If I change it to nbins = "auto", then I get the reduction to BH message:

Only 1 bin; IHW reduces to Benjamini Hochberg (uniform weights)

My question is how did you arrive at nbins=4? And how should I go about setting nbins for my own similar proteomics data where nbins = "auto" also reduces to BH?

ihw • 1.4k views

ADD COMMENT • link updated 7.5 years ago by Nikos Ignatiadis ▴ 180 • written 7.5 years ago by paul.johnston ▴ 10

score 4 · Accepted Answer · 2017-06-10

Hi Paul,

it's a good question. As is so often the case, this is just a bias/variance/computation time tradeoff. Here by bias-variance I refer to the estimation of the weight function from the rest of the folds and applying it to the held-out fold. In general, in the default choices in the IHW package we have opted for a more conservative route that will often shrink weights towards uniform, thus recovering results equal or very close to those of Benjamini-Hochberg. It is however important to note that this affects power, not FDR control.

By default (choice "auto") it is required that at least 1500 p-values are present in every bin.
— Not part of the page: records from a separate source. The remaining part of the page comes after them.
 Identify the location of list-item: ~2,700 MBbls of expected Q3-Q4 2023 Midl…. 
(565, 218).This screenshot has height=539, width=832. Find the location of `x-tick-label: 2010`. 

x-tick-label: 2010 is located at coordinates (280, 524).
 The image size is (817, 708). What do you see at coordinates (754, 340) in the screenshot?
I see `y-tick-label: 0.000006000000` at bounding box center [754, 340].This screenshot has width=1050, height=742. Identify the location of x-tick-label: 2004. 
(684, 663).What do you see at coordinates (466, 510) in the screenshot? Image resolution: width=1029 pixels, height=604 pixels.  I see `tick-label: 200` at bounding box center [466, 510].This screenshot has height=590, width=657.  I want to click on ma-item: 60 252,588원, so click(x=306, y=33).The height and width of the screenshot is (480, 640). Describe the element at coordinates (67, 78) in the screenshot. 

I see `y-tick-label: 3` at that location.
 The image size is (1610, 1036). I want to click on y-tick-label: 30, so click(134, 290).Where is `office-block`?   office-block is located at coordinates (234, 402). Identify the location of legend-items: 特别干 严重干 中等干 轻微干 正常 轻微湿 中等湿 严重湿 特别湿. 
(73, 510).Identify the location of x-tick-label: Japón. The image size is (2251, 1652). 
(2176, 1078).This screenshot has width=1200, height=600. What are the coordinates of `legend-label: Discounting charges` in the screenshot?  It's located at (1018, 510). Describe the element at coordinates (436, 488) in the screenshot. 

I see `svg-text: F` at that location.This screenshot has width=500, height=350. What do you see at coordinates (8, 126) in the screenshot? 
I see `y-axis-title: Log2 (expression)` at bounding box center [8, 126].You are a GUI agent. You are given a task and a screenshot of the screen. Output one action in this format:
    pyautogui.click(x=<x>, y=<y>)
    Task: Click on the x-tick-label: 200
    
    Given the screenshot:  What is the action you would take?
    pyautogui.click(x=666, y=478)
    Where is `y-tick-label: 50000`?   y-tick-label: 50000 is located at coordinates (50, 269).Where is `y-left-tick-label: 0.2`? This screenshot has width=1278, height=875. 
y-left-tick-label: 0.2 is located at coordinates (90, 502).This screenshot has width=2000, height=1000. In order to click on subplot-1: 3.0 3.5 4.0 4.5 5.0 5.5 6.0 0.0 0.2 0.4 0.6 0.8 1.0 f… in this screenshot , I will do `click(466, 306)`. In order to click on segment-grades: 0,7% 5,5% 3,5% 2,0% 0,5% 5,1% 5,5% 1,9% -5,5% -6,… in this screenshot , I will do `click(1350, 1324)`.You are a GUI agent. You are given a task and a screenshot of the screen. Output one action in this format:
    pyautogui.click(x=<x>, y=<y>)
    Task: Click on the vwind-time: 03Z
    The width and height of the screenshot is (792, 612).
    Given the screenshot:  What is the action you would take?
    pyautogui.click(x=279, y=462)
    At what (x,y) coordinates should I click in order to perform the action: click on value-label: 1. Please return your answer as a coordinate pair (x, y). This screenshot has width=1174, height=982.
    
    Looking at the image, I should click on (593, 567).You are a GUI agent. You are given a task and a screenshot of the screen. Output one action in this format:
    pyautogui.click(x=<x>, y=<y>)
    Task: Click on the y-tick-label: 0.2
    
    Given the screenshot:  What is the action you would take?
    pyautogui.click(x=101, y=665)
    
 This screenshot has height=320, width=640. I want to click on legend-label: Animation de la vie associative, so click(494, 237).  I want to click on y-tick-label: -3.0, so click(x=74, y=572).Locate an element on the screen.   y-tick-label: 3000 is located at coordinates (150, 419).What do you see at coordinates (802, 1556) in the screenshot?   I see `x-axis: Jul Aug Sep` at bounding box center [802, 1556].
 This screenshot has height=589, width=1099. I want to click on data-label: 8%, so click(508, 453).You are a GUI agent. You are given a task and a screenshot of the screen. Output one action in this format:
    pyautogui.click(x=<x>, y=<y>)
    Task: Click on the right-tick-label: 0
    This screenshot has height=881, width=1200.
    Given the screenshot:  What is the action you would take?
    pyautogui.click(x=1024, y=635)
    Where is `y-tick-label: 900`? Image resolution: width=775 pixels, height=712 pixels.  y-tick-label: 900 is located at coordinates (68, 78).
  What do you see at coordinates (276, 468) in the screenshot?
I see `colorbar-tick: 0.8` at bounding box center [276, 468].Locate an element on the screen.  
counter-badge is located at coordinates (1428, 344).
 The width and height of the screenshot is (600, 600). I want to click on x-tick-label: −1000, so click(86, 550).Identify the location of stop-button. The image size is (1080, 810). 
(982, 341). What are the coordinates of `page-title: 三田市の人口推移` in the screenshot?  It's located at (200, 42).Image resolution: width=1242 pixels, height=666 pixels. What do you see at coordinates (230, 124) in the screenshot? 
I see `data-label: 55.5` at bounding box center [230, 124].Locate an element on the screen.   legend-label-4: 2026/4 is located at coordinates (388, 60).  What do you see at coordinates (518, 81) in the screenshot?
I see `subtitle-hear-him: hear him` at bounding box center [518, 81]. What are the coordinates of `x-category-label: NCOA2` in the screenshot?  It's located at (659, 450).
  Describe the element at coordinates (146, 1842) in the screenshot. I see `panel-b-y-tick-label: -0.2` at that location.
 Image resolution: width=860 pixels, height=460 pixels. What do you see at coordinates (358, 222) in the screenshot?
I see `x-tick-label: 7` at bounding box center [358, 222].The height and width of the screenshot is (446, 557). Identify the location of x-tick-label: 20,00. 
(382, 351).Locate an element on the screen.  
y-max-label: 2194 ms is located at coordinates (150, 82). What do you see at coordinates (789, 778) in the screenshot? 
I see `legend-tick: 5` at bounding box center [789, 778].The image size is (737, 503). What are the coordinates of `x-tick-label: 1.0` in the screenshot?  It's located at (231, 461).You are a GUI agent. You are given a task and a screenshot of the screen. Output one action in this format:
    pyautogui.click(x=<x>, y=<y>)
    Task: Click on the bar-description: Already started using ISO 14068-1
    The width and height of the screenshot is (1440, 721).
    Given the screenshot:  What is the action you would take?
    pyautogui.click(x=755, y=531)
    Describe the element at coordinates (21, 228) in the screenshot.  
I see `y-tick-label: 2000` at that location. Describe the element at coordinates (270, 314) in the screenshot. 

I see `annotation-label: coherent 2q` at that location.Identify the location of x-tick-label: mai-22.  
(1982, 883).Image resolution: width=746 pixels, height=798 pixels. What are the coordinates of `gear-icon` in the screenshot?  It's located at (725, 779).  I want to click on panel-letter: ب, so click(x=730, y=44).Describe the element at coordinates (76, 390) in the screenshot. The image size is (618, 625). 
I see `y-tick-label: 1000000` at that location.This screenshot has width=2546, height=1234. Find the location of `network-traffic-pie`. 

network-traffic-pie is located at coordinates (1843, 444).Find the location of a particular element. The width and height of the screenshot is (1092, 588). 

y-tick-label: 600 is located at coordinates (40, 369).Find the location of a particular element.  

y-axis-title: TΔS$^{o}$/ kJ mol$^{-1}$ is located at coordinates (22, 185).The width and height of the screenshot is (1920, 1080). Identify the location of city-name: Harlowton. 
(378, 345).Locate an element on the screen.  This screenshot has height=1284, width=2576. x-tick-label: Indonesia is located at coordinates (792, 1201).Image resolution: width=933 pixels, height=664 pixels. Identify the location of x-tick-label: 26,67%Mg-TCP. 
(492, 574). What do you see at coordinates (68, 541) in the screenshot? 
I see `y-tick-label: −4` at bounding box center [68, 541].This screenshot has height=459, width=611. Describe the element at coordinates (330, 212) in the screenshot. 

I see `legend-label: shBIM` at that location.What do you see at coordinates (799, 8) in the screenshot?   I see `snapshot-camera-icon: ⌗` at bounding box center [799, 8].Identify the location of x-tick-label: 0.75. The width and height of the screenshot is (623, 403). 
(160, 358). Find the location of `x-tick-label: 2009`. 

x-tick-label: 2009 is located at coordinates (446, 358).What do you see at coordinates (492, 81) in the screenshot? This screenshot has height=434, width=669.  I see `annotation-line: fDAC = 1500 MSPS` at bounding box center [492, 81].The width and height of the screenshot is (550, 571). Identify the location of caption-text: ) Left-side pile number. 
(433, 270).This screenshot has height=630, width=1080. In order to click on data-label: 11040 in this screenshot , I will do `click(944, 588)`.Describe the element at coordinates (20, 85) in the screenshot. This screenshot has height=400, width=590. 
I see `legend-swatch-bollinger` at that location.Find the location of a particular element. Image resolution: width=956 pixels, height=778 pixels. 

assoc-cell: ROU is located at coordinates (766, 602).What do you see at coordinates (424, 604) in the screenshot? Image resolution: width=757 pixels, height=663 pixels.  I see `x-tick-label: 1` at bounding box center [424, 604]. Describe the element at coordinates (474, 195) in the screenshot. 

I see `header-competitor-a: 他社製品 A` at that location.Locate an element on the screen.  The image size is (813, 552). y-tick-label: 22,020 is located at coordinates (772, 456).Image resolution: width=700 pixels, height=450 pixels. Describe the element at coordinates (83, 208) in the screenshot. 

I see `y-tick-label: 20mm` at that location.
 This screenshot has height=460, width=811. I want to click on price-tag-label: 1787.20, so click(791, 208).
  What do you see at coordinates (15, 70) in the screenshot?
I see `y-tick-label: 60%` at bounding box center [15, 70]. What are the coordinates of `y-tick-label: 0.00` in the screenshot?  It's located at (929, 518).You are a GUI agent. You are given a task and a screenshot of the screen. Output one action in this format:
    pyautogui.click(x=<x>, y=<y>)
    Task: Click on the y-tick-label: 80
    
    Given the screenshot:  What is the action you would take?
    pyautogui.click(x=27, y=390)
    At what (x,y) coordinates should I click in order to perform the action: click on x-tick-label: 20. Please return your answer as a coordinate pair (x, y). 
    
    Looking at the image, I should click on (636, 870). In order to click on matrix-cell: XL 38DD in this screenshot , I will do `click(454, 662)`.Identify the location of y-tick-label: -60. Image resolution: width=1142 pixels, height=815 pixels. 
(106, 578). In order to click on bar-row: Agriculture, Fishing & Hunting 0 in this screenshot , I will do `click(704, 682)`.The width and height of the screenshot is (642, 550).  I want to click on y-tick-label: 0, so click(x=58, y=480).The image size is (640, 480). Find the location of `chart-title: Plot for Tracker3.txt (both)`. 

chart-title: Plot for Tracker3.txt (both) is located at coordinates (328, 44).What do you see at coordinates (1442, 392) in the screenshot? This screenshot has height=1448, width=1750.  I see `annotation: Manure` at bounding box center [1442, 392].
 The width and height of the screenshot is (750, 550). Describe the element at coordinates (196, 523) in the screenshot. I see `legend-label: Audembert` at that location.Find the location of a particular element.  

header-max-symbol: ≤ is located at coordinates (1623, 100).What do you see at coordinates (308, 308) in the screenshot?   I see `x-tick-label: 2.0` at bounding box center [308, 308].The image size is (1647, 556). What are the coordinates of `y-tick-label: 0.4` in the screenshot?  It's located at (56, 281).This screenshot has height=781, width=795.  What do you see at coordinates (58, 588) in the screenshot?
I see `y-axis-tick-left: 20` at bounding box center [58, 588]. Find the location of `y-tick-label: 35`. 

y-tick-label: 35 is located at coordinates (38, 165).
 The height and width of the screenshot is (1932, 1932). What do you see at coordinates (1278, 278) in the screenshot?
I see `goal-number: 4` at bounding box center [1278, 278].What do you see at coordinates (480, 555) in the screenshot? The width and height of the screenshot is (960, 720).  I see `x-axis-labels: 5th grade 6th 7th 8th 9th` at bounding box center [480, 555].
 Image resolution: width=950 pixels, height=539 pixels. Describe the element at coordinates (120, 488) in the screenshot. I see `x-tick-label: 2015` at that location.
Through experience this leads to a good estimation of the underlying distribution. However, you might argue that even a somewhat noisier estimate of the distribution could lead to good estimation of the weight function, especially since we add a total variation ("fused lasso") type penalty. And this is indeed true -- but requires a good choice of the regularization parameter. To get a better handle on this we need to do cross validation nested within the fold splitting (specified by `nsplits_interal`). However, this increases computation time by quite a bit, which is why it is only done once by default (rather than e.g. 5 as in your example).

In any case, to answer your question: If you have a relatively small multiple testing situation (such as the proteomics example with only 2666 hypotheses), but still want to apply IHW, then you can use a larger number of bins than what is set by default. If you do this, I strongly encourage you to also increase `nsplits_internal`. Finally, I would not recommend using bins with less than 600 hypotheses or so.

Hope this helps,
Nikos